═══ PÁGINA ═══

Hoy reflexiono sobre los milagros en los procesos de beatificación, al hilo de las palabras, de don Michele Di Ruberto que era en 2004 subsecretario de la Congregación para las causas de los santos.

En ese año la citada autoridad se manifestaba así cuando se le preguntaba sobre la necesidad de los milagros en los procesos de canonización y sobre si no bastaría simplemente con pruebas demostrativas de un ejercicio en grado heroico de las virtudes:

… … Establecer la heroicidad de las virtudes, mediante todo el trabajo de recogida de las pruebas testimoniales y documentales, de profundización histórico-crítica, de evaluación teológica hasta lograr la certeza moral y dar un juicio, por mucho que sea fundado, serio y esmerado, puede estar sujeto al error. Nosotros podemos equivocarnos siempre, podemos engañarnos siempre, los milagros en cambio sólo puede hacerlos Dios, y Dios no engaña. Son un don gratuito de Dios, una señal segura de la revelación, destinada a glorificar a Dios, a despertar y reforzar nuestra fe, y son también, por tanto una confirmación de la santidad de la persona invocada. Su reconocimiento permite, por tanto, dar con seguridad la concesión del culto.

═══ EXTRACTO DE DATOS ═══

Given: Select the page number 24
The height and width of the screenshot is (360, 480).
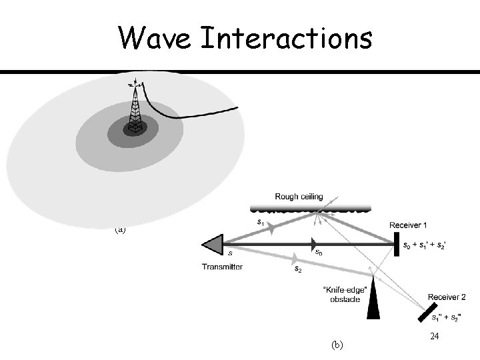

═══

◆ TAREA PLANTEADA 1
Reproduce literalmente el fragmento del texto sobre los milagros que empieza con "Hoy reflexiono sobre" y sigue hasta "de los santos.".
◆ TAREA PLANTEADA 2
En el texto sobre los milagros, ¿por qué no basta con probar la heroicidad de las virtudes en un proceso de canonización? Explícalo en una a tres oraciones.
◆ TAREA PLANTEADA 3
Indica si cada afirmación concuerda con el texto sobre los milagros. Responde sí o no y cita literalmente las palabras que lo deciden.
(a) En 2004, Michele Di Ruberto era subsecretario de la Congregación para las causas de los santos.
(b) Si el juicio sobre la heroicidad de las virtudes es fundado, serio y esmerado, queda libre de error.
(c) Los milagros se describen como un don gratuito de Dios.

◆ RESPUESTA DESARROLLADA 1
Hoy reflexiono sobre los milagros en los procesos de beatificación, al hilo de las palabras, de don Michele Di Ruberto que era en 2004 subsecretario de la Congregación para las causas de los santos.

◆ RESPUESTA DESARROLLADA 2
Porque establecer la heroicidad de las virtudes, aunque el juicio sea fundado, serio y esmerado tras recoger y evaluar las pruebas, puede estar sujeto al error, ya que las personas pueden equivocarse y engañarse siempre. Los milagros, en cambio, solo puede hacerlos Dios, que no engaña. Por eso confirman la santidad de la persona invocada y permiten conceder el culto con seguridad.

◆ RESPUESTA DESARROLLADA 3
(a) Sí: "era en 2004 subsecretario de la Congregación para las causas de los santos".
(b) No: "por mucho que sea fundado, serio y esmerado, puede estar sujeto al error".
(c) Sí: "Son un don gratuito de Dios".